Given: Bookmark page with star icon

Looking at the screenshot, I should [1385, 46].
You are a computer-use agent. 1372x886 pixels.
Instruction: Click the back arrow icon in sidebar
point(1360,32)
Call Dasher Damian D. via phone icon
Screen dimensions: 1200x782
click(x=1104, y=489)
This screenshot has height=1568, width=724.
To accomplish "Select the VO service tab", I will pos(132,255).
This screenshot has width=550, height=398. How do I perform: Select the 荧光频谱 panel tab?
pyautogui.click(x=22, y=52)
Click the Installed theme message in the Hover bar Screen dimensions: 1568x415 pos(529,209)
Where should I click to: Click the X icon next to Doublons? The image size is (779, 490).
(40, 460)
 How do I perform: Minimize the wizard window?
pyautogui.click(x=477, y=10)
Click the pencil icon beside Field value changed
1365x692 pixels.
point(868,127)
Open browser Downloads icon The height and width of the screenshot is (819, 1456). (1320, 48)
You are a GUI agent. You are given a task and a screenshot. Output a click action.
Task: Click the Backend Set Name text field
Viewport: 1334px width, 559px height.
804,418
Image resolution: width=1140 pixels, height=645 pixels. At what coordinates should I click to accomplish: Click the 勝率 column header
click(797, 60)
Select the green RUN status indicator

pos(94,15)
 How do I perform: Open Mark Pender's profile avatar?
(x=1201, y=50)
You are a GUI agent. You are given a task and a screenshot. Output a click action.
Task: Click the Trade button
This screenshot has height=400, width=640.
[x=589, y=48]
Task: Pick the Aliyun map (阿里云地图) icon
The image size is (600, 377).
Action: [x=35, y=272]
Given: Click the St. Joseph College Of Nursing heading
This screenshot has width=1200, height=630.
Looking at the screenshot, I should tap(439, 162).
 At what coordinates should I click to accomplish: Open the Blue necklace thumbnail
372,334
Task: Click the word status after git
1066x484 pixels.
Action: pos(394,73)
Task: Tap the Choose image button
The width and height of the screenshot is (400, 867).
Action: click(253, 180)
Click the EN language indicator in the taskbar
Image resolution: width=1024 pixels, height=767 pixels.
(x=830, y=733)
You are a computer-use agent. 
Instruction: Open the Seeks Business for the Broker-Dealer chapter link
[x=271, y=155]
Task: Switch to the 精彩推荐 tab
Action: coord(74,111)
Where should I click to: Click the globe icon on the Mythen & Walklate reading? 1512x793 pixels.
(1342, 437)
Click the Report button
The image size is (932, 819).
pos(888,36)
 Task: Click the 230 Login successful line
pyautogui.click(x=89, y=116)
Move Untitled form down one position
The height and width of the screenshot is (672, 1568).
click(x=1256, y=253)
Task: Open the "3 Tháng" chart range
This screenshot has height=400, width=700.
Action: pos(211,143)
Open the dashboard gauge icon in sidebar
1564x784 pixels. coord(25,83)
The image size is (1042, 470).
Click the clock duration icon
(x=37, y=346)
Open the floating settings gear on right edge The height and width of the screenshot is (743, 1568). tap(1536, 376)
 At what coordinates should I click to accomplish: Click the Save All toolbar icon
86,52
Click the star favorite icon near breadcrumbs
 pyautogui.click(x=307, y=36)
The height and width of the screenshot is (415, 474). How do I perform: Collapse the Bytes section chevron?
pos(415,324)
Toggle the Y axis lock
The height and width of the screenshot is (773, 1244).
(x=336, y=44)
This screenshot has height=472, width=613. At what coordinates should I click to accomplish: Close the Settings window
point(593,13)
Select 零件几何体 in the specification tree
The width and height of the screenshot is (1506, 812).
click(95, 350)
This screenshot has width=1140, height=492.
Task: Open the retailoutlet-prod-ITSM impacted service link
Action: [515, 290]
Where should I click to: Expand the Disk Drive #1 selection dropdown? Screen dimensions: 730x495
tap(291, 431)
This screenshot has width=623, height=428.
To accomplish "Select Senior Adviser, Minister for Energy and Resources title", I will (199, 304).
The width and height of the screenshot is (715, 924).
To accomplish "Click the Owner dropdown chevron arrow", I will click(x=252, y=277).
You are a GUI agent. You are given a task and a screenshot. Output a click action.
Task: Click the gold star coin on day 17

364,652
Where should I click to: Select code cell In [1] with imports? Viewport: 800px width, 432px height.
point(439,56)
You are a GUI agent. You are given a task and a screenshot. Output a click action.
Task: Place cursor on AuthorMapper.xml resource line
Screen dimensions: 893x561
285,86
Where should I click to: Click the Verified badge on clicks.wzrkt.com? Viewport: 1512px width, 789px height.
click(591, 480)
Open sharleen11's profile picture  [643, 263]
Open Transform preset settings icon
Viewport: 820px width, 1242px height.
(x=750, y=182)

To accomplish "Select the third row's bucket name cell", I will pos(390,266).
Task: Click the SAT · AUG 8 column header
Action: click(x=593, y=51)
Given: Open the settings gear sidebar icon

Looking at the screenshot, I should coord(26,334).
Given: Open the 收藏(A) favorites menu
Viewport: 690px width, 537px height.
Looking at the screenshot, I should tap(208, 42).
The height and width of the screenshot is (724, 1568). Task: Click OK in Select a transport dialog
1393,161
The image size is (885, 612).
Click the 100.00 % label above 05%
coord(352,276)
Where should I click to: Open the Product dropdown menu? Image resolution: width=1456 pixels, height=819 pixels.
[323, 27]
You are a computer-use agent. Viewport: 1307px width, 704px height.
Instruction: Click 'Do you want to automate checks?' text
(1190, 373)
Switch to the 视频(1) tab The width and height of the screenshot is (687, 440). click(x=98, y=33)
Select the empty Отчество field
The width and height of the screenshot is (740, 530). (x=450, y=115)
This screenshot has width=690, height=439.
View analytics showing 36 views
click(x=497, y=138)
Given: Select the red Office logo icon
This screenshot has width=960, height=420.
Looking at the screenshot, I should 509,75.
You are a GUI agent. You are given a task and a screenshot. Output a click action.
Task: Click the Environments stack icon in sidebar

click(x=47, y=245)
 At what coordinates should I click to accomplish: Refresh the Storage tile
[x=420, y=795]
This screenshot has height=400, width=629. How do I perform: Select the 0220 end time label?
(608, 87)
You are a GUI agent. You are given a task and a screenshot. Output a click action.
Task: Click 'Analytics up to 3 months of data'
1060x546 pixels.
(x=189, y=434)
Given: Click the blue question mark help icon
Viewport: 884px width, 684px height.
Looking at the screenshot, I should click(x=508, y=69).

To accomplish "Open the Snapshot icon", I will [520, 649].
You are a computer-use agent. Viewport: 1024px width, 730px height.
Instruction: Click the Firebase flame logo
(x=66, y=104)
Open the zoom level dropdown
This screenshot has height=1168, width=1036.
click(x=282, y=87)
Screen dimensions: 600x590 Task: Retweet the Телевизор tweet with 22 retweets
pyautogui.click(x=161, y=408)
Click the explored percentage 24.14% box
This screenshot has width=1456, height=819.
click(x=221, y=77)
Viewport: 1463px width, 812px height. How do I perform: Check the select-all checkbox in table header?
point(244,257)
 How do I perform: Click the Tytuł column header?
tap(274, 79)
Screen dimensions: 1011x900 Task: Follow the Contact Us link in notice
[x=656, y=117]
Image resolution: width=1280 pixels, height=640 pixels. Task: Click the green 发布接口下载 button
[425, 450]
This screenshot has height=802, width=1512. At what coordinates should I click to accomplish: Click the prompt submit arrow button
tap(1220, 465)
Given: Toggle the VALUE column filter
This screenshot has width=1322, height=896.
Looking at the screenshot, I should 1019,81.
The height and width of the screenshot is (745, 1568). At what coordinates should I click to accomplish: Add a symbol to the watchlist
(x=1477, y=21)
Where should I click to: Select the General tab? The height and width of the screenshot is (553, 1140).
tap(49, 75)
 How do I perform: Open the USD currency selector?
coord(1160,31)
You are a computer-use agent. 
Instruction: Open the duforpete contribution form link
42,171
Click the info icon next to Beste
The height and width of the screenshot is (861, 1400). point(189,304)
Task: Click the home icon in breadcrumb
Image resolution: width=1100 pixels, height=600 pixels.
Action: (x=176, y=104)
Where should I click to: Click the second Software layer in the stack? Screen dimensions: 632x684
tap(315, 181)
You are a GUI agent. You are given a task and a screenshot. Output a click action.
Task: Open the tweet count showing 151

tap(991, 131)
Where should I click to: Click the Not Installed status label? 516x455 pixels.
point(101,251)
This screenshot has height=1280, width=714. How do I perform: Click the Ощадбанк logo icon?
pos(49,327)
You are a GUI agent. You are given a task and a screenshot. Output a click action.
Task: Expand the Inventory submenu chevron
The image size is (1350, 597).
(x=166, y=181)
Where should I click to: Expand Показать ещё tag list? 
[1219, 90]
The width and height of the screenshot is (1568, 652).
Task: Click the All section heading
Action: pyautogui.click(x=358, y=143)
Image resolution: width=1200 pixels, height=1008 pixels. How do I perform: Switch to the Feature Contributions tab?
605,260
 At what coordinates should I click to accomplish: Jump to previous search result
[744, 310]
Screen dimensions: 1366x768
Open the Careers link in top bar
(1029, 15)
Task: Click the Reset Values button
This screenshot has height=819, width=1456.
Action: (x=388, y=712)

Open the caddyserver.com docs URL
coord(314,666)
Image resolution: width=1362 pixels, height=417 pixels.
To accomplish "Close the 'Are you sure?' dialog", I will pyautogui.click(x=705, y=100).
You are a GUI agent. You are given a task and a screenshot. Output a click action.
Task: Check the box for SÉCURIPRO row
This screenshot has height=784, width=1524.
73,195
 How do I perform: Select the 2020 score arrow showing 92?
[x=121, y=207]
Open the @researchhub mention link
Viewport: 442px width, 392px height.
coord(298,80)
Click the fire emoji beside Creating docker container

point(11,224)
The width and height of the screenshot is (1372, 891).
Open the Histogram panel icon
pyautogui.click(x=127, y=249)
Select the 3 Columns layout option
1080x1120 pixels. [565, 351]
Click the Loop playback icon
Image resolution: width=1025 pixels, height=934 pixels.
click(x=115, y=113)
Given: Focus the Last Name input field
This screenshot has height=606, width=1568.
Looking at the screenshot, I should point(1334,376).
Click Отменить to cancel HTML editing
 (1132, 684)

§ GIVEN REQUEST:
Copy word for word the lines starting with the line that contains "Given: Select the red Office logo icon" and going on through the line that contains "click(x=282, y=87)", both included.

§ EXERCISE SOLUTION:
Given: Select the red Office logo icon
This screenshot has width=960, height=420.
Looking at the screenshot, I should 509,75.
You are a GUI agent. You are given a task and a screenshot. Output a click action.
Task: Click the Environments stack icon in sidebar

click(x=47, y=245)
 At what coordinates should I click to accomplish: Refresh the Storage tile
[x=420, y=795]
This screenshot has height=400, width=629. How do I perform: Select the 0220 end time label?
(608, 87)
You are a GUI agent. You are given a task and a screenshot. Output a click action.
Task: Click 'Analytics up to 3 months of data'
1060x546 pixels.
(x=189, y=434)
Given: Click the blue question mark help icon
Viewport: 884px width, 684px height.
Looking at the screenshot, I should click(x=508, y=69).

To accomplish "Open the Snapshot icon", I will [520, 649].
You are a computer-use agent. Viewport: 1024px width, 730px height.
Instruction: Click the Firebase flame logo
(x=66, y=104)
Open the zoom level dropdown
This screenshot has height=1168, width=1036.
click(x=282, y=87)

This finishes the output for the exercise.